Reproduce the data below word for word, leaving out the pictures.

═══ Record set

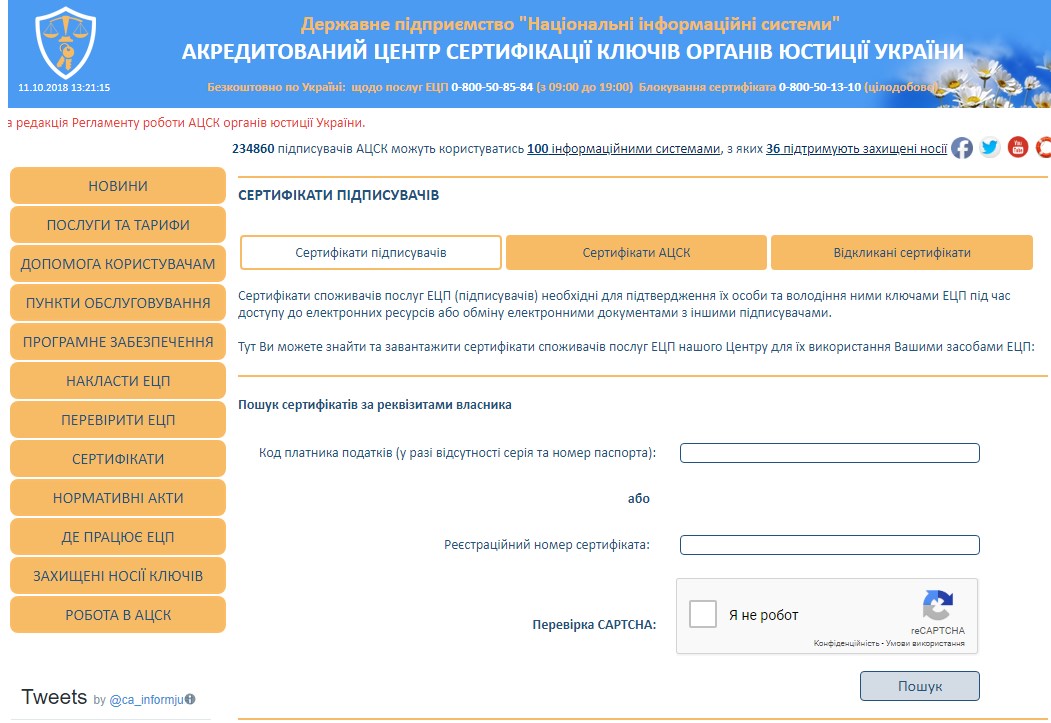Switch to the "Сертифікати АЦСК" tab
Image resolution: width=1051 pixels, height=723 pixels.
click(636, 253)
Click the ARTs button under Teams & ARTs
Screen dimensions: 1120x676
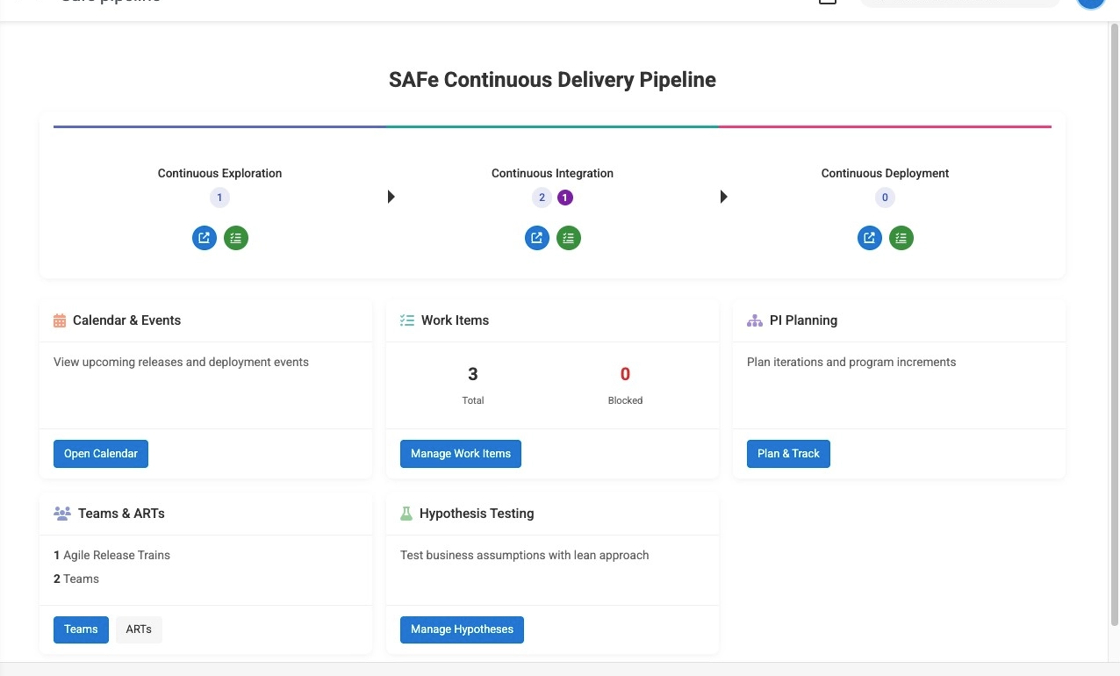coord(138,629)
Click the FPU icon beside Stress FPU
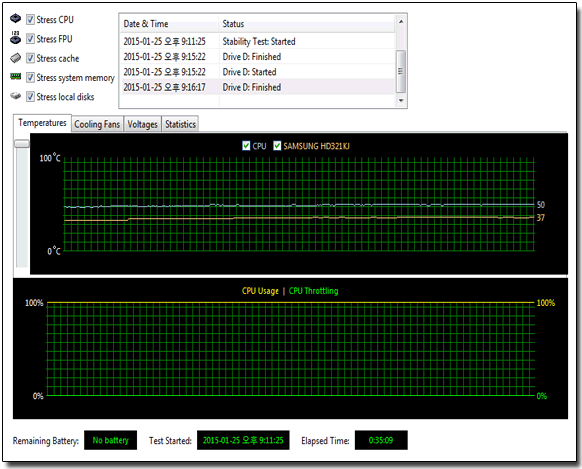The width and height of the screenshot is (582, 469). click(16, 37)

══════

In response:
Switch to the "Сертифікати АЦСК" tab
Image resolution: width=1051 pixels, height=723 pixels.
click(636, 253)
Click the ARTs button under Teams & ARTs
Screen dimensions: 1120x676
coord(138,629)
Click the FPU icon beside Stress FPU
The width and height of the screenshot is (582, 469). click(16, 37)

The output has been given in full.